Exposed – thirty seconds with a marketing maven – Mike Arseneault

Talk about convergence. Boasting about the smart new cross trainers on his feet, Mike Arseneault, recently appointed brand marketing manager at Toronto-based Nike Canada, sips a coffee at Second Cup, where he was formerly director of marketing.

Talk about convergence. Boasting about the smart new cross trainers on his feet, Mike Arseneault, recently appointed brand marketing manager at Toronto-based Nike Canada, sips a coffee at Second Cup, where he was formerly director of marketing.

Looking at home as he recommends the vanilla bean latte, this marketing guy by day, actor/playwright by night, seems full of the vigour for life that’s depicted in many of the Nike ads. ‘I love both brands,’ he says. He is now in charge of Nike’s basketball and active life categories.

Prior to Second Cup and Nike, he worked at highly youth-focused HMV and Levi-Strauss, and it was under his watch at Mississauga, Ont.-based Second Cup that the company was the recipient of the Best Retail Marketing award by the Retail Council of Canada in 2002.

Savouring his coffee from the Second Cup outlet in downtown Toronto, Arseneault filled Strategy in on the everyman athlete, the importance of field work and how to market an overexposed brand.

What attracted you to Nike?

It’s one of the few brands that really understands its customer. For [founder and coach] Bill Bowerman it was really about the relationship Bill had with the athletes and how to make them go faster. The customer who loves you has a very deep relationship with your product and your brand. That’s something you need to value and protect. As a brand, that’s what I’ve always been interested in.

Was moving from a smaller marketer like Second Cup to a global conglomerate like Nike a difficult transition?

The only transition is just learning their business. Working for a global brand, there’s so much information available. What I try to do is distil down what we need to know, and the thing that interests me most is the work that’s been done on understanding our customer.

Who is your customer?

Athletes. If you have a body, you’re an athlete, so that means everyone. We have the Michael Jordans but we also want to push the local hero. We understand them by talking with them. We talk to the kids in high school about what helps them perform better. That’s also how we innovate. We bring new technology into performance. We talk to them one-on-one in stores and we arrange group discussions. We try to speak to them in a way that’s relevant and meaningful. With youth, we try to find ways to better fit into their lifestyle. We understand that they have needs that go beyond performance.

What strategies have you been able to transfer to the new position?

I observe. You find more about what’s happening by going out, seeing what’s happening in some of the stores. It helps you dimensionalize. You can see things on paper but I think it’s more about observing it as it really is.

You’re only four weeks into the position, but can you foresee what your biggest challenge might be at Nike?

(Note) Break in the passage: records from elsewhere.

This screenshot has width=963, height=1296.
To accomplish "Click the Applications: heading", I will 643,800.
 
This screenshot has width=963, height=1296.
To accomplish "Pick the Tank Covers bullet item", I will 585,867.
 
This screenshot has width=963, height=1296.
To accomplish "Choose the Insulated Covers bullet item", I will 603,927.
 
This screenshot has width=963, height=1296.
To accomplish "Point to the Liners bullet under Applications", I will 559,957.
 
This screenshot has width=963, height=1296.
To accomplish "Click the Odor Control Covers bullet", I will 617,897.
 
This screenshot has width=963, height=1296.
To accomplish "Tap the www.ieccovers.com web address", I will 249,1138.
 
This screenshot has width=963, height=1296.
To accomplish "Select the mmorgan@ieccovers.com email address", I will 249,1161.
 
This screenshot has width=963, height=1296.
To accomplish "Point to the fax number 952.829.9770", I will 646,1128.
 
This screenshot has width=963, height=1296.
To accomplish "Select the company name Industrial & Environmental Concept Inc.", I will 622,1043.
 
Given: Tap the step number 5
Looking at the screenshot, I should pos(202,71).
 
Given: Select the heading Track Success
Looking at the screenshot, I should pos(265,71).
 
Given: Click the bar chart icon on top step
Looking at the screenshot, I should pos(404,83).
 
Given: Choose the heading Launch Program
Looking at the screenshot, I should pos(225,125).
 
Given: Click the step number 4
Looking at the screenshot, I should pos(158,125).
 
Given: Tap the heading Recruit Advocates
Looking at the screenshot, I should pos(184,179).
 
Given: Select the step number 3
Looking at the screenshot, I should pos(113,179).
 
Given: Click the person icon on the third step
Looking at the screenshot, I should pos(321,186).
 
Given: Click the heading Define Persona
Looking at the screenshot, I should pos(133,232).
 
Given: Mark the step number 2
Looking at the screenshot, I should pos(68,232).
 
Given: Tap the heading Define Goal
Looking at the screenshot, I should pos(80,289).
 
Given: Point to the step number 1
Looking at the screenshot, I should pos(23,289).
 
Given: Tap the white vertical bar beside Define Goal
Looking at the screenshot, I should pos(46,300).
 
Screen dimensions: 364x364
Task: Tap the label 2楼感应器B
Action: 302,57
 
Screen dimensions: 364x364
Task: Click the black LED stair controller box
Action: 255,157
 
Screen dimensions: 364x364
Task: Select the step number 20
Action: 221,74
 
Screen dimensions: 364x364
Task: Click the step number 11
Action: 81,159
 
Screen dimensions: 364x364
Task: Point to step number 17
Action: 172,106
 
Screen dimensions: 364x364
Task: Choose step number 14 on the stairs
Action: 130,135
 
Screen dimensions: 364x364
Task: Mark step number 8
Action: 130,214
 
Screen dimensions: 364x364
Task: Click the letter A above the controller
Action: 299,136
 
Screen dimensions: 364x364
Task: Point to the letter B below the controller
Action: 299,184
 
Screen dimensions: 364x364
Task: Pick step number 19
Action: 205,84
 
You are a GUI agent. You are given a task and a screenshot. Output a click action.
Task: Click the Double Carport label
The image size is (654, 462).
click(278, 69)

Understanding how the niche customer wants to be reached. That is, those who don’t want to be marketed to, such as those who are sports-inspired with a cross of ‘indie,’ those who wear things to reflect who they are. They are tough to reach through the media so they’d have to be reached through retail by putting the right stuff in the stores for them.

How do you market an over-saturated brand when there’s a larger trend towards customization and individuality?

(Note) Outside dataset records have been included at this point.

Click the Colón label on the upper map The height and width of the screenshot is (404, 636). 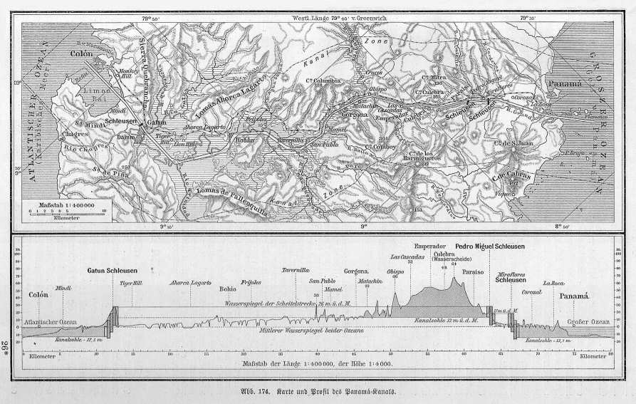(82, 53)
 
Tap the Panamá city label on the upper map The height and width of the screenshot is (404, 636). (567, 84)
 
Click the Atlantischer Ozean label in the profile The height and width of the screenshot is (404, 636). (51, 323)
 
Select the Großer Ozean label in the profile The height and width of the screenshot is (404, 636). (588, 322)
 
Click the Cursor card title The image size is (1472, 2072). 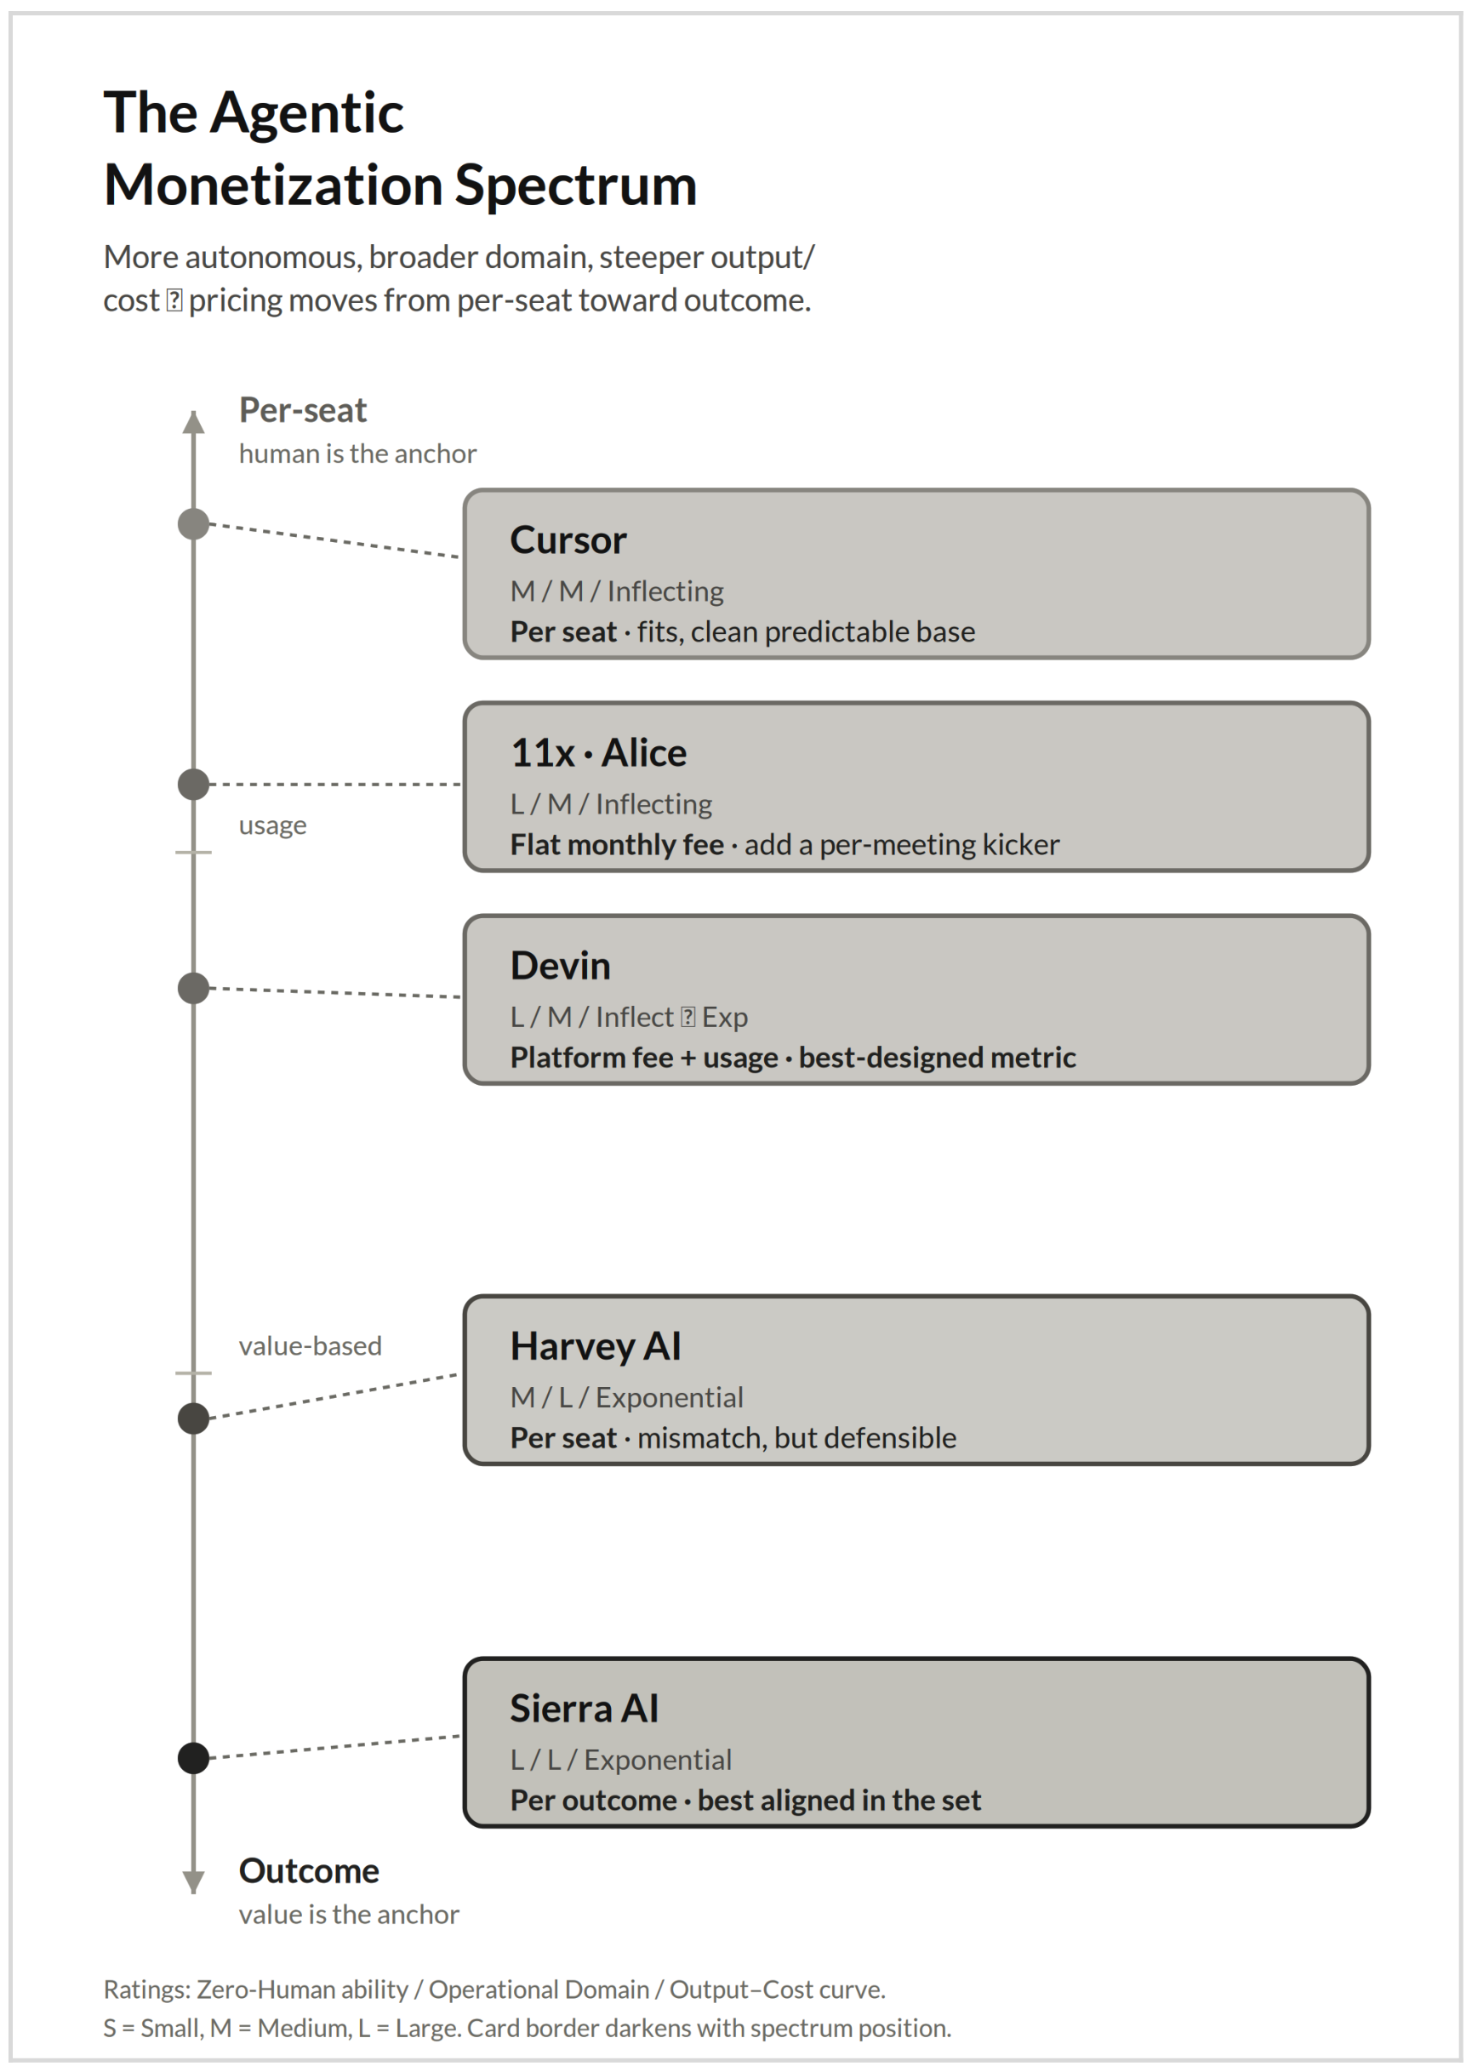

We do look for guerrilla tactics. By that I mean non-traditional marketing that makes sure the product is being seen not just in the gym, but also on the runways. In a gym we might put a product on the trainers. We get people involved, as we did on our Run T.O. event.

How do you deal with consumer backlash for being so heavily marketed?

It’s the same for any company that’s highly visible. Nike’s been able to move beyond that because we’re good at building a deep relationship with our customers. There will always be criticism if you’re a market leader. Starbucks goes through the same thing. The philosophy is to build. I don’t think it’s ever been said, ‘Let’s backtrack.’ There is no finish line.

Do you like your running shoes clean and white or dirty?

Dirty.

Is it possible we’ll see a combination running shoe/coffee cup in the near future?

No, you’ll never see that combination, but you will see something steaming hot!